What you need to do: Copy out the line bearing "Continue shopping (384, 358)" and all the lines after it, to the very end of the material below, exactly as written.

■ ■ ■ ■

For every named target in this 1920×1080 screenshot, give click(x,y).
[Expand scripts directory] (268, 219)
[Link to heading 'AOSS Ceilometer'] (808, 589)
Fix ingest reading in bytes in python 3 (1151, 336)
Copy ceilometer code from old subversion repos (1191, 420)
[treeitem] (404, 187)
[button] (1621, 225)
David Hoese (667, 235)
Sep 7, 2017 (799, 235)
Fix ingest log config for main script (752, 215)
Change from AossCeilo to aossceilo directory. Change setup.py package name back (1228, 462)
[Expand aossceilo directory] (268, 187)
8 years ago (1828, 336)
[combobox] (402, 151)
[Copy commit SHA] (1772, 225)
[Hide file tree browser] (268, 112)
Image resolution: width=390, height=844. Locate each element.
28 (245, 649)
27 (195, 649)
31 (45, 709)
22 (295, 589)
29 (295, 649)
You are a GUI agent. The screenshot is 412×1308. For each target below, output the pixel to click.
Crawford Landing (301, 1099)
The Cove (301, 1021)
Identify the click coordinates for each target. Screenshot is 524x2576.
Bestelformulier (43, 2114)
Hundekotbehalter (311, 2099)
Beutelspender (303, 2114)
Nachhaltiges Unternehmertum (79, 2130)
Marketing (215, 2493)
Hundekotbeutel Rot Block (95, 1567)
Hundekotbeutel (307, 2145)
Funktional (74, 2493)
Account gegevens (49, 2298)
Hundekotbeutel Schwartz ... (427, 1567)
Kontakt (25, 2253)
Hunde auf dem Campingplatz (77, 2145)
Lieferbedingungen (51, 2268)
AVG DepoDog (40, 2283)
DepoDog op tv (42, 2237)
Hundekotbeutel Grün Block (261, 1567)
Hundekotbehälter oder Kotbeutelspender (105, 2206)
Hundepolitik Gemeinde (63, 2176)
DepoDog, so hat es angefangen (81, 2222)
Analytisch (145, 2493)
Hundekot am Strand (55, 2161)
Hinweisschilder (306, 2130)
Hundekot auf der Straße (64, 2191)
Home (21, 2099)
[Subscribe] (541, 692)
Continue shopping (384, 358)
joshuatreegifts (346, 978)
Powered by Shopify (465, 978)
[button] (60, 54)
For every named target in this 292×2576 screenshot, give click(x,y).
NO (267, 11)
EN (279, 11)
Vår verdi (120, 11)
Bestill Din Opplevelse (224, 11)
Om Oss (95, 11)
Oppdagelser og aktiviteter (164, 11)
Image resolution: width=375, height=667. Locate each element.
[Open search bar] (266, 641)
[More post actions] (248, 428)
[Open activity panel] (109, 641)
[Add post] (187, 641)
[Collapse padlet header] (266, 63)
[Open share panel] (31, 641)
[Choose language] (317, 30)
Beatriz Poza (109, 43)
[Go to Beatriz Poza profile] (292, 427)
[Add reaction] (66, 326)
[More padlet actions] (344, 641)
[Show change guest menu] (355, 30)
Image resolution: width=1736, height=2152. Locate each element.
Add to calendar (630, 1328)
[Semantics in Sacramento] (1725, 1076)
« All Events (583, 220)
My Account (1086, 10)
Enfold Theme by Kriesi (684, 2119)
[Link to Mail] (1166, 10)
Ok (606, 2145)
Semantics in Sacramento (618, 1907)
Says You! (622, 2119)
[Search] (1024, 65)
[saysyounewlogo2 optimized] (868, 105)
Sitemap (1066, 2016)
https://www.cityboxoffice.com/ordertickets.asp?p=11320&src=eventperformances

■ ■ ■ ■

Written answer:
Continue shopping (384, 358)
joshuatreegifts (346, 978)
Powered by Shopify (465, 978)
[button] (60, 54)
For every named target in this 292×2576 screenshot, give click(x,y).
NO (267, 11)
EN (279, 11)
Vår verdi (120, 11)
Bestill Din Opplevelse (224, 11)
Om Oss (95, 11)
Oppdagelser og aktiviteter (164, 11)
Image resolution: width=375, height=667. Locate each element.
[Open search bar] (266, 641)
[More post actions] (248, 428)
[Open activity panel] (109, 641)
[Add post] (187, 641)
[Collapse padlet header] (266, 63)
[Open share panel] (31, 641)
[Choose language] (317, 30)
Beatriz Poza (109, 43)
[Go to Beatriz Poza profile] (292, 427)
[Add reaction] (66, 326)
[More padlet actions] (344, 641)
[Show change guest menu] (355, 30)
Image resolution: width=1736, height=2152. Locate each element.
Add to calendar (630, 1328)
[Semantics in Sacramento] (1725, 1076)
« All Events (583, 220)
My Account (1086, 10)
Enfold Theme by Kriesi (684, 2119)
[Link to Mail] (1166, 10)
Ok (606, 2145)
Semantics in Sacramento (618, 1907)
Says You! (622, 2119)
[Search] (1024, 65)
[saysyounewlogo2 optimized] (868, 105)
Sitemap (1066, 2016)
https://www.cityboxoffice.com/ordertickets.asp?p=11320&src=eventperformances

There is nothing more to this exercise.